Research and Development
The Frist Center for Autism and Innovation team of research laboratories is pursuing several research and development efforts. These efforts represent a coming together of extant areas of expertise at Vanderbilt — in engineering, psychology, astrophysics, disabilities research, and business management — toward the shared goal of employing autistic individuals and advancing innovation in the workforce.
Understanding the unique capabilities of adults with Autism Spectrum Disorders (ASD) and learning how to match these capabilities to 21st-century workforce needs
This endeavor focuses on developing tools and cognitive tests to: (1) capture the full range of abilities of autistic adults, and (2) understand and classify the cognitive demands of 21st-century workforce tasks.
Prototyping assistive technologies to enable employment and workplace success
Human-technology partnerships are central to the Center’s work, both because neuro-diverse individuals often respond better to technology based interventions and because such solutions may be more scalable to the broad population of neuro-diverse individuals.
Exploring organizational practices and managerial behaviors that help better utilizing the talents of autistic individuals and enhance organizational innovation
There is a growing body of evidence that organizations who incorporate the diverse perspectives of their workforce are more innovative.
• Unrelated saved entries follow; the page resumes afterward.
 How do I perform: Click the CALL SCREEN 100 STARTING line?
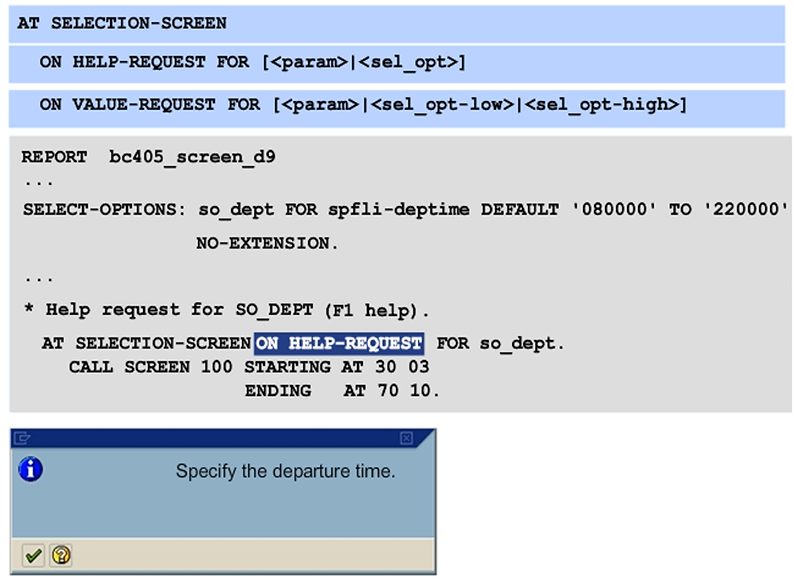[248, 367]

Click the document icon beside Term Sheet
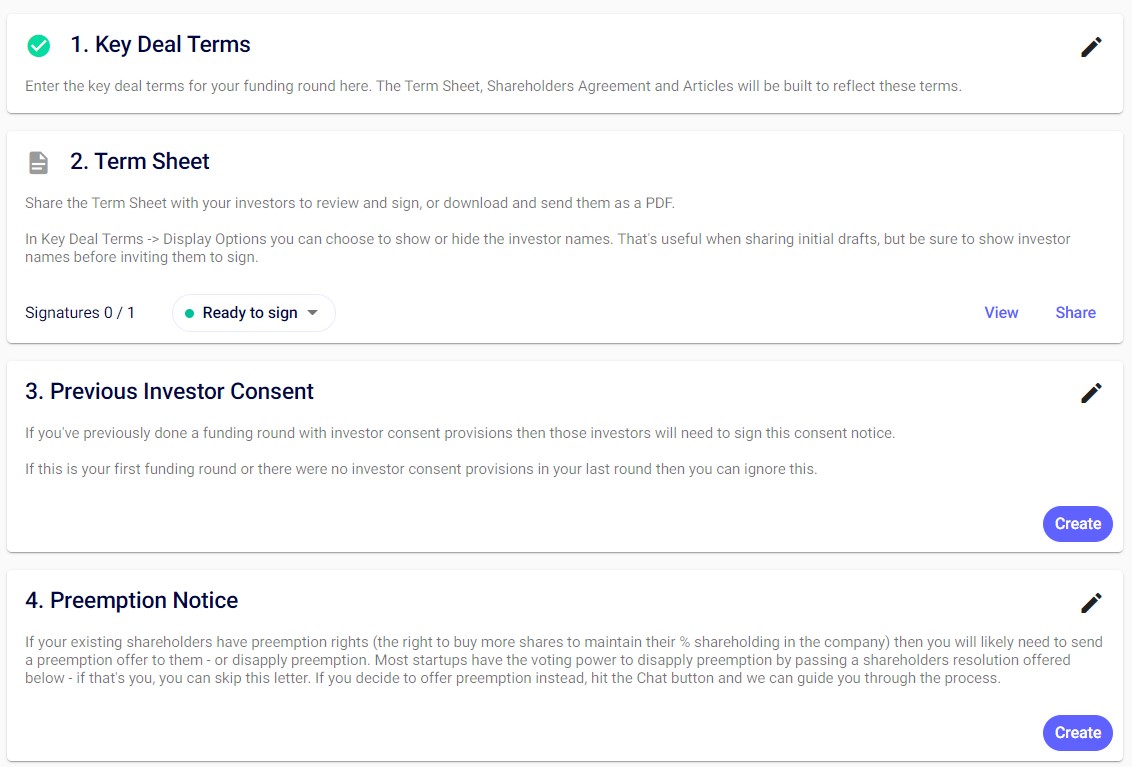click(x=38, y=163)
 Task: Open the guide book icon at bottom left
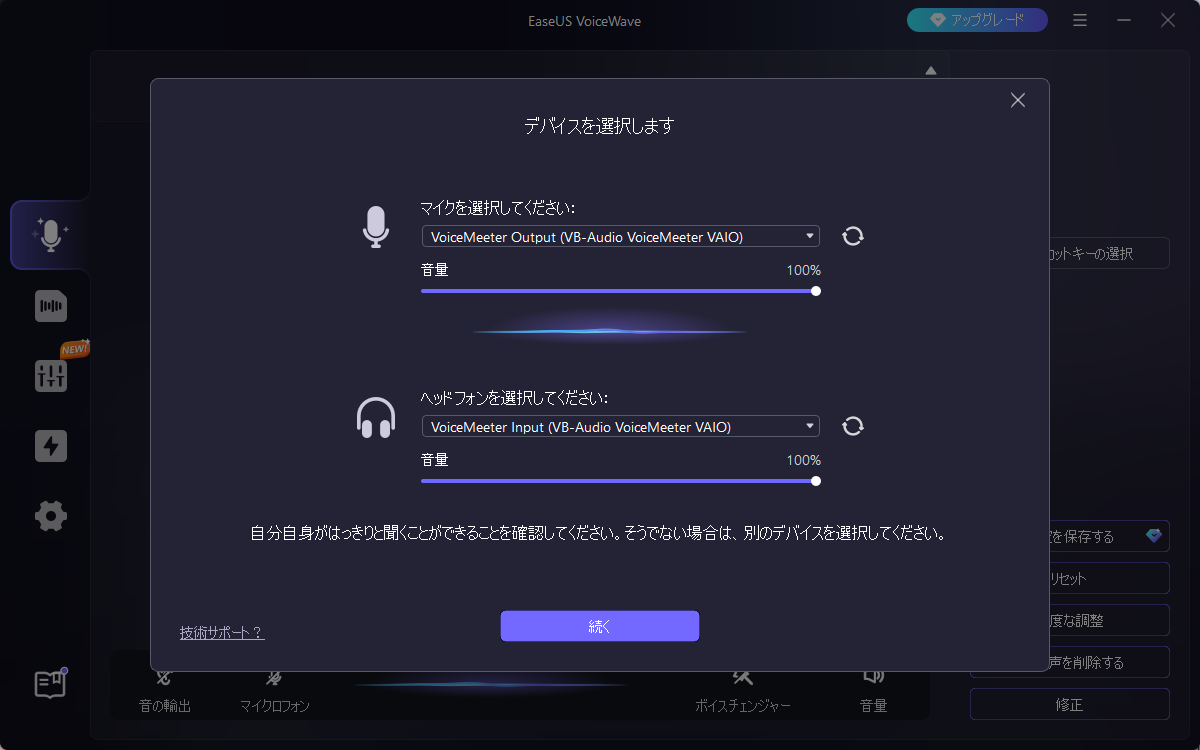coord(50,684)
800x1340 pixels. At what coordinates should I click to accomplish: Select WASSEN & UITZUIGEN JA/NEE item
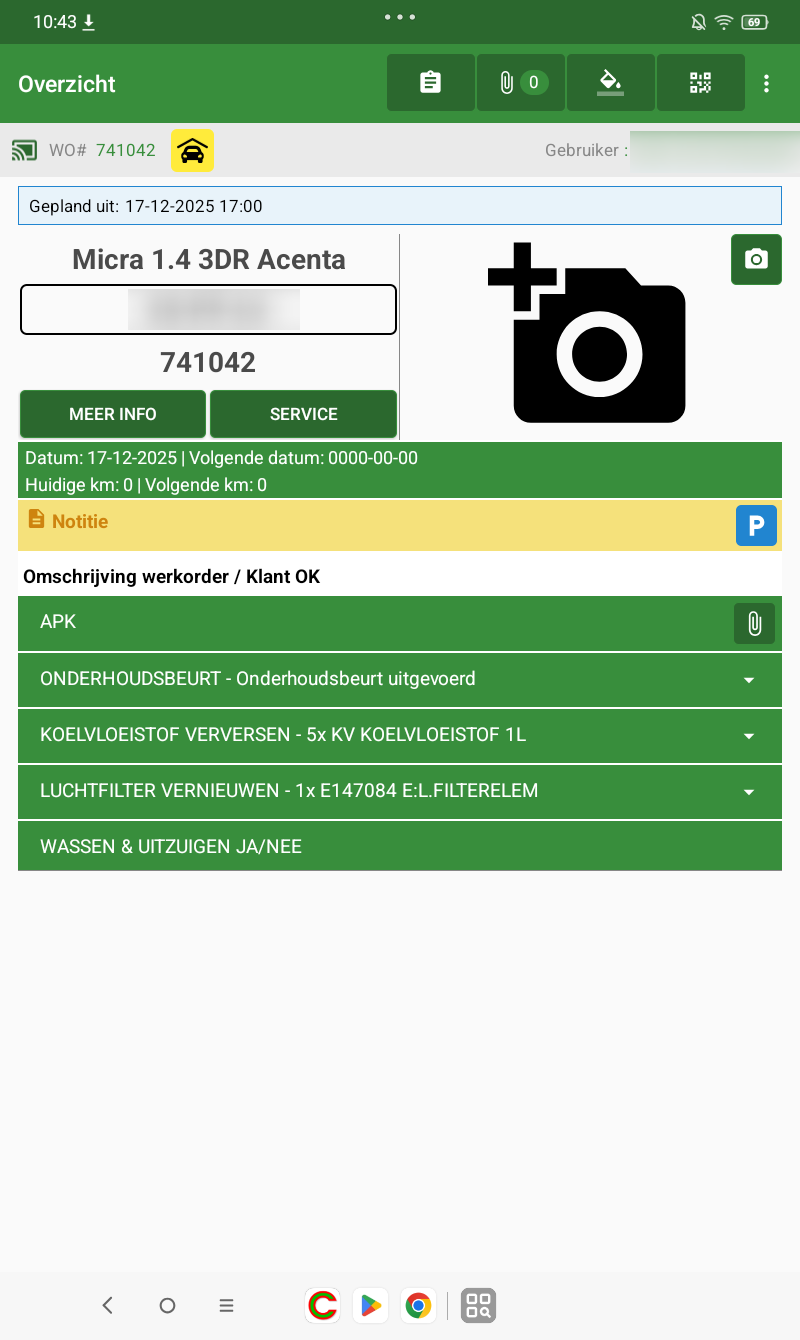pyautogui.click(x=400, y=847)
For diverse work environments to succeed, employers must create a supportive context that is psychologically safe; that is, where employees feel it is okay to express their opinions and take interpersonal risks.
NASA Neuro-diversity Showcase
The Frist Center for Autism and Innovation currently includes two signature activities, led by Director Keivan Stassun and housed at the Center’s headquarters in the Vanderbilt Innovation Hub, that showcase neuro-diverse teams engaging in entrepreneurship and commercialization as they develop innovative software and hardware products for NASA-sponsored research.